Vos tâches:
• A. D'après l'extrait du document, quel texte est gravé sur la pierre de la faim de l'Elbe montrée en photo ?
• B. Résumez sous forme de liste, s'il vous plaît, le paragraphe de l'extrait du document qui commence par « Cette phrase pourtant contient ».

Extrait du document:
※ ※ ※

Semences et terreaux

Photo: pierre de la faim sur l’Elbe. Texte gravé « Wenn du mich siehst, dann weine » – Si tu me vois, alors pleure.

Crédit: Norbert Kaiser – Own work, CC BY-SA 3.0

Voici la quatrième et dernière partie d’une série qui a débuté avec le texte ‘Haut les cœurs !‘, suivi de l’article ‘Pilule bleue ou pilule rouge ?’ avant ‘Ils ne mourraient pas tous mais tous étaient atteints’.

Vous devez être le changement que vous voulez voir en ce monde


Mohandas Karamchand Gandhi (1869-1948)

Citer Gandhi en cette époque où le cynisme semble érigé en mode existentiel me condamne, j’en suis conscient, à l’image du doux rêveur, promis – brebis égarée au milieu des loups – à un rapide atterrissage en catastrophe. Bref, un risque réel de discrédit, assumé.

Cette phrase pourtant contient une bonne part de ce qui nous manque, ainsi que nous l’avons petit à petit découvert au cours des trois premiers épisodes de notre saga. Impérative, face aux défis des temps que nous vivons. Incitant à l’action alors que nous pourrissons sur place. Convoquant l’utopie, une force susceptible de nous extraire de nos vieux habits.

※ ※ ※

Entrées de la collection:
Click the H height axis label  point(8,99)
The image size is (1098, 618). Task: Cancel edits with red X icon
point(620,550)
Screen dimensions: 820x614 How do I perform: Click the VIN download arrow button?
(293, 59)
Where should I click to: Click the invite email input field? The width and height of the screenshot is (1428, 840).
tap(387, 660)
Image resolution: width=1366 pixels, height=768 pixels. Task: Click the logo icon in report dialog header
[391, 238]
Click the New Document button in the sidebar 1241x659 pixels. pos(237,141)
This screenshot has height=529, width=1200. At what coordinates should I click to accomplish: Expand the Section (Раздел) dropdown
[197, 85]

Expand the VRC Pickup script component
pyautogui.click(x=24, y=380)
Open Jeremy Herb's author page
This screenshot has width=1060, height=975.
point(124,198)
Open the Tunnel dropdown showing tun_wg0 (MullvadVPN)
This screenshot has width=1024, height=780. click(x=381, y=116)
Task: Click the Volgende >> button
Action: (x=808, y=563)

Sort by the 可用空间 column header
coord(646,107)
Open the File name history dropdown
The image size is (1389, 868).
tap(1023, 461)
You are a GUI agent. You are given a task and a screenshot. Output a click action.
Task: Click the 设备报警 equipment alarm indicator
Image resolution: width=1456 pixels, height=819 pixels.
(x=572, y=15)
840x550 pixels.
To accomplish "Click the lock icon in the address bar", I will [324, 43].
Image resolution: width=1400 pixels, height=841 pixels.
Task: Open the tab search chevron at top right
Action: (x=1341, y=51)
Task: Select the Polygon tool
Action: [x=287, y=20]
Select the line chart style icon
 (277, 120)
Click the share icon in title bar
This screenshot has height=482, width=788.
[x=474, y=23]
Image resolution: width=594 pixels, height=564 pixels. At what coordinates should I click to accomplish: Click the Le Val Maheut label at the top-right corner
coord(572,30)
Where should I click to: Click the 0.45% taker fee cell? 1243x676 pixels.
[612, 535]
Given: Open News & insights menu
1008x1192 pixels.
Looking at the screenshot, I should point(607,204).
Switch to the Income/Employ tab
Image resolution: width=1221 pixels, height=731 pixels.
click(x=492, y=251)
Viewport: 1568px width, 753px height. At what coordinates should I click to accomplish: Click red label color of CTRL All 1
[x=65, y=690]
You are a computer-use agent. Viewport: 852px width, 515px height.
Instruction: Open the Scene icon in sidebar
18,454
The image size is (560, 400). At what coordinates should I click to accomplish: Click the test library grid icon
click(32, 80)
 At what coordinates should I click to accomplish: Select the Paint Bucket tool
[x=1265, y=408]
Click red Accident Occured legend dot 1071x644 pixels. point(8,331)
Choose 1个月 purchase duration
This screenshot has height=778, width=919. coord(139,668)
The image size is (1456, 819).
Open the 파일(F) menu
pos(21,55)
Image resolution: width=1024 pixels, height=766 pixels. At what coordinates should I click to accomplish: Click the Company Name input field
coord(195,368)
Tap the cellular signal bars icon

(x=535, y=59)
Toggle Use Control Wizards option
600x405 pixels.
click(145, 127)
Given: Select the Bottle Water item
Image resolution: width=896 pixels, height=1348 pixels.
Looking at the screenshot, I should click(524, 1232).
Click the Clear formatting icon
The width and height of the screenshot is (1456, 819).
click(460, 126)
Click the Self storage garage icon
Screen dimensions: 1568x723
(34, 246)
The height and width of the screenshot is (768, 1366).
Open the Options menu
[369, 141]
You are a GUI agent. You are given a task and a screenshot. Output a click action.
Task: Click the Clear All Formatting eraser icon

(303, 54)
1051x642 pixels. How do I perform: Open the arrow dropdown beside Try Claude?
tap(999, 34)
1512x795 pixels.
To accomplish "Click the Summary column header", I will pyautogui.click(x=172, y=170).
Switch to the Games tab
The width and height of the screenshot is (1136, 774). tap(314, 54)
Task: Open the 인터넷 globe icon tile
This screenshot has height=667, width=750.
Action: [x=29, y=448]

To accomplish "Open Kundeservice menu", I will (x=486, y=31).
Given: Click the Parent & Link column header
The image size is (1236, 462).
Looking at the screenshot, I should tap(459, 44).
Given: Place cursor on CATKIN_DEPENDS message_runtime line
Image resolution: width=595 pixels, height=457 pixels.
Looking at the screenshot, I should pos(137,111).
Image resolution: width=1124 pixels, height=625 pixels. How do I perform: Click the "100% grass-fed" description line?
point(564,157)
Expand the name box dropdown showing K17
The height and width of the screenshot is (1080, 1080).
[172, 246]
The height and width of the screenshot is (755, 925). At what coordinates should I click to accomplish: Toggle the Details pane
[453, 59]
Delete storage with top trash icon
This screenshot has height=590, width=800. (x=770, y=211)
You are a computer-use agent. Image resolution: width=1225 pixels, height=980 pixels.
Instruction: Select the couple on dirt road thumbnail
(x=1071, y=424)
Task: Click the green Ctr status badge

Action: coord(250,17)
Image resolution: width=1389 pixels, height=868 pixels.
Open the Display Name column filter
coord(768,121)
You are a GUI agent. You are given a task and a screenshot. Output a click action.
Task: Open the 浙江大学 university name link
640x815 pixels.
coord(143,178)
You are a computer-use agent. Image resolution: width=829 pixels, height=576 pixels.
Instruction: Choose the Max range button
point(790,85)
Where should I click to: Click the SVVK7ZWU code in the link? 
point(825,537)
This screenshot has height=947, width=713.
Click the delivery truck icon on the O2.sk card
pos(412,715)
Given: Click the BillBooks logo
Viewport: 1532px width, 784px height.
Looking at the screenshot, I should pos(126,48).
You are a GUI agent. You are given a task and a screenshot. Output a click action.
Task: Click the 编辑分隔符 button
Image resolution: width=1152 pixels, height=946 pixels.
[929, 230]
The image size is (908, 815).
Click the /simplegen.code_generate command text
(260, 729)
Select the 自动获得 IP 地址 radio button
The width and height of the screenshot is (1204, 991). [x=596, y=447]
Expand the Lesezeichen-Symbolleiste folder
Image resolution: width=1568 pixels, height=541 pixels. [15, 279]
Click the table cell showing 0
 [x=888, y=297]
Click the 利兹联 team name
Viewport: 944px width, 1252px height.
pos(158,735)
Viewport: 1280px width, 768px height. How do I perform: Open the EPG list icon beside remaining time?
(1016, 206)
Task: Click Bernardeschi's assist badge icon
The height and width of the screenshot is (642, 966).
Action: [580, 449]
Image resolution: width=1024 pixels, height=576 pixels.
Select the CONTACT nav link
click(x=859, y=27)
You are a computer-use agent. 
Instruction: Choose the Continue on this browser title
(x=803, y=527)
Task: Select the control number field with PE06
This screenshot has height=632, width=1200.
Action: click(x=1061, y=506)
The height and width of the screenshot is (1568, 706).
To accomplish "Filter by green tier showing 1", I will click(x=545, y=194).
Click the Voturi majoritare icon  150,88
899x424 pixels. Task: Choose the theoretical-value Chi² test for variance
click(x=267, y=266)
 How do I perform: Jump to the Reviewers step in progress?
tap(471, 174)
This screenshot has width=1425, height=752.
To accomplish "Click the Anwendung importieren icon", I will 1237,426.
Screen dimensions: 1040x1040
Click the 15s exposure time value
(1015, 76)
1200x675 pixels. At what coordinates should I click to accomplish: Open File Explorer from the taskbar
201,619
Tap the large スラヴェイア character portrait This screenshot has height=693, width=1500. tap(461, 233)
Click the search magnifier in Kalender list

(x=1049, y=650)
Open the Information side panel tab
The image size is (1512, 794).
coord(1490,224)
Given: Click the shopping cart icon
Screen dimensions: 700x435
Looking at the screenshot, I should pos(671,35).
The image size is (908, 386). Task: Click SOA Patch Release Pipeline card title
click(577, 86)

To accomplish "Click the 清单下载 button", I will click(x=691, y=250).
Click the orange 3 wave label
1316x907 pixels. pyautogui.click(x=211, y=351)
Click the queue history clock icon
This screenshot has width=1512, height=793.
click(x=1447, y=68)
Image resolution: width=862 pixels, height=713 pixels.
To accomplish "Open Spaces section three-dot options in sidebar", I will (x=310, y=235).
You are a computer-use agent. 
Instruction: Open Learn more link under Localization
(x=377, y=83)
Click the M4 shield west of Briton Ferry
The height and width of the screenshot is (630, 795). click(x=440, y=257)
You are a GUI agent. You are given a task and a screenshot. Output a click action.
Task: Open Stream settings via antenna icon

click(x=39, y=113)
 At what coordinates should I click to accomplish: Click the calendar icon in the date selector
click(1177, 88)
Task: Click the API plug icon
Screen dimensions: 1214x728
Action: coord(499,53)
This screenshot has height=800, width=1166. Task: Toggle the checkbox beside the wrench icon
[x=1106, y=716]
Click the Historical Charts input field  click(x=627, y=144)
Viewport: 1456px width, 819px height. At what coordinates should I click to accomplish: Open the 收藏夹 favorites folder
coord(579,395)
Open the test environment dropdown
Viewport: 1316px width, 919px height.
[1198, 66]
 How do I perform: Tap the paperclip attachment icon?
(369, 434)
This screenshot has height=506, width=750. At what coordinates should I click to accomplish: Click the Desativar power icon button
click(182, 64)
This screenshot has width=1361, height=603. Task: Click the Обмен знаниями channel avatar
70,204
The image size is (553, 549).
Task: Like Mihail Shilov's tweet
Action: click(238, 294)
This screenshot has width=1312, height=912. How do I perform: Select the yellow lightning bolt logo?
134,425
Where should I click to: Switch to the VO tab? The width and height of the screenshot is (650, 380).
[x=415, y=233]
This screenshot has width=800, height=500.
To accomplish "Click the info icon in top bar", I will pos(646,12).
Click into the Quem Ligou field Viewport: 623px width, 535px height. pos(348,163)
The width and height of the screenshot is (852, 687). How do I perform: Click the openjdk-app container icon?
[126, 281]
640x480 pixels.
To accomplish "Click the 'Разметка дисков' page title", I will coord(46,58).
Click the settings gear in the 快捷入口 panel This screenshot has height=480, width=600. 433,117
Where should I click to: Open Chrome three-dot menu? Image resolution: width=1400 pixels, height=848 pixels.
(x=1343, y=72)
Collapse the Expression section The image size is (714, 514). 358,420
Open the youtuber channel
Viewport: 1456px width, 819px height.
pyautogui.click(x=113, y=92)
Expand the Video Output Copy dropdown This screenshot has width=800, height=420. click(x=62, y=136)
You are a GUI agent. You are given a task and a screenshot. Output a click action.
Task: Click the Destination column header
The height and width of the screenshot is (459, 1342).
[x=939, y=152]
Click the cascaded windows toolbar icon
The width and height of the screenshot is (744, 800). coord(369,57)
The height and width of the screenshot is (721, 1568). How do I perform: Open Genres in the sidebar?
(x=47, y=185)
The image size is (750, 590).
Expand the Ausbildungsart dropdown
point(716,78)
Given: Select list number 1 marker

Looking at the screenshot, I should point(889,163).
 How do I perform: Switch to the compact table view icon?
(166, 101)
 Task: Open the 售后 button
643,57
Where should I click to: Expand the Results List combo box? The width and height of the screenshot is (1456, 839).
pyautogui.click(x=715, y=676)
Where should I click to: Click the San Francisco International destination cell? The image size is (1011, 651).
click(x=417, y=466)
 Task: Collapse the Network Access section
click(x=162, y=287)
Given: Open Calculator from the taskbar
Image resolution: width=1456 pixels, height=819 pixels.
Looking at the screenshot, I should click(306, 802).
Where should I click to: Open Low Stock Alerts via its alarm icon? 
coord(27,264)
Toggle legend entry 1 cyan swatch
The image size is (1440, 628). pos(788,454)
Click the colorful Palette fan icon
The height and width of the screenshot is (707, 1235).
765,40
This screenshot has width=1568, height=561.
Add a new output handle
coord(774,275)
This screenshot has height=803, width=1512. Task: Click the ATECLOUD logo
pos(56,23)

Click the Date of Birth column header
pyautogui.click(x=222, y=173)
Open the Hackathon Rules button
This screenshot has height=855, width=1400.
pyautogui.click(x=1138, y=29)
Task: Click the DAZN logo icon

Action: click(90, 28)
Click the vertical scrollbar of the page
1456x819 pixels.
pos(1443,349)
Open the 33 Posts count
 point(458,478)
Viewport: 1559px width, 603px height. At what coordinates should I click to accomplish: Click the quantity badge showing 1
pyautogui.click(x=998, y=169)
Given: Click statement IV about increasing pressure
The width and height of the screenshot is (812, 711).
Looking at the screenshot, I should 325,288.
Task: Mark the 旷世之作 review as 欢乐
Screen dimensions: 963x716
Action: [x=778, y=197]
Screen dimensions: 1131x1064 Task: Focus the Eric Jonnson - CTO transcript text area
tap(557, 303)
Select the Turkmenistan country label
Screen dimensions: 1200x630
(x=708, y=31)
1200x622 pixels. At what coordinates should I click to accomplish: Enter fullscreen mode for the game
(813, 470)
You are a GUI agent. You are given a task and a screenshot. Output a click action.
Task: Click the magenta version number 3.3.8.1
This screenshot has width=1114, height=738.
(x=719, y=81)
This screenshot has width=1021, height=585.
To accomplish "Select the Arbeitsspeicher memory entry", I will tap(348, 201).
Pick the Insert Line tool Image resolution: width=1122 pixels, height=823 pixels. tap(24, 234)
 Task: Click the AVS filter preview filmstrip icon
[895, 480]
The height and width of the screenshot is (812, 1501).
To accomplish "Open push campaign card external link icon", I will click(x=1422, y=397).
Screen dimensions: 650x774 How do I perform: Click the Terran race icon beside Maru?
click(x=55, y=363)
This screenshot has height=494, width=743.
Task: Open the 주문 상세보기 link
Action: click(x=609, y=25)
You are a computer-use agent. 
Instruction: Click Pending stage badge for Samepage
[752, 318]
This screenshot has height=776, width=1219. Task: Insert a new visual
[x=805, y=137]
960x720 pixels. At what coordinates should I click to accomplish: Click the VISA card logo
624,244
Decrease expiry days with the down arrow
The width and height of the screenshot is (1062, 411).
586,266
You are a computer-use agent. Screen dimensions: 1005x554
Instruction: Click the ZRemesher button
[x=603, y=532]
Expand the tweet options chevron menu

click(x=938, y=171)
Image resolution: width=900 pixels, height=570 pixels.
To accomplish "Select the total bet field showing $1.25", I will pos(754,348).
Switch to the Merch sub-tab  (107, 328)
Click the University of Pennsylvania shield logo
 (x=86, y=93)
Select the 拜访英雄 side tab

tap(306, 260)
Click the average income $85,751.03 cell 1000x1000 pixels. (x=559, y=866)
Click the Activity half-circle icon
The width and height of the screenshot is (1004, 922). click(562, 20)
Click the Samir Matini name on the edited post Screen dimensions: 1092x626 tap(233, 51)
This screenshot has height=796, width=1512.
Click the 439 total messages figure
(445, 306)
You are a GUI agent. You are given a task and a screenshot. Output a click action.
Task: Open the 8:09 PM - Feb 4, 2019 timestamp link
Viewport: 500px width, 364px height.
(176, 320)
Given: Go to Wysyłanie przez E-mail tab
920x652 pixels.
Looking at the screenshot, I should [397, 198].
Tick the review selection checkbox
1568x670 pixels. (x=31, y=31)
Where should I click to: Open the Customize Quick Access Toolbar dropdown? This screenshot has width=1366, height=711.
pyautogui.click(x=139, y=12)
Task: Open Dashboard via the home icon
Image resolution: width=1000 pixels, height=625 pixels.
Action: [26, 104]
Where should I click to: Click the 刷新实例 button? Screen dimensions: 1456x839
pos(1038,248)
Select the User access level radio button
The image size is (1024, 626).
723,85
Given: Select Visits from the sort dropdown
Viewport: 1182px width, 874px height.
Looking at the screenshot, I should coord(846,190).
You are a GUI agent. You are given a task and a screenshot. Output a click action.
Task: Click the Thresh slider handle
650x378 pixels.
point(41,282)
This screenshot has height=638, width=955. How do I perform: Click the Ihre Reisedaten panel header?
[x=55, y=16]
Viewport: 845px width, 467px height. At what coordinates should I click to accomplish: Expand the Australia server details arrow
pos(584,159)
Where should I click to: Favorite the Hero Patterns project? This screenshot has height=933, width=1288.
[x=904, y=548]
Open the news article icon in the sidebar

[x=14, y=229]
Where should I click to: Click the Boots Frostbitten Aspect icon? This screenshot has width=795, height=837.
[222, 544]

※ ※ ※

Réponses correctes:
• A. « Wenn du mich siehst, dann weine », c'est-à-dire « Si tu me vois, alors pleure ».

• B.
- Cette phrase renferme une bonne part de ce qui nous manque, comme l'ont montré les trois premiers épisodes.
- Elle est impérative face aux défis de notre époque.
- Elle pousse à l'action alors que nous pourrissons sur place.
- Elle fait appel à l'utopie, une force capable de nous tirer de nos vieux habits.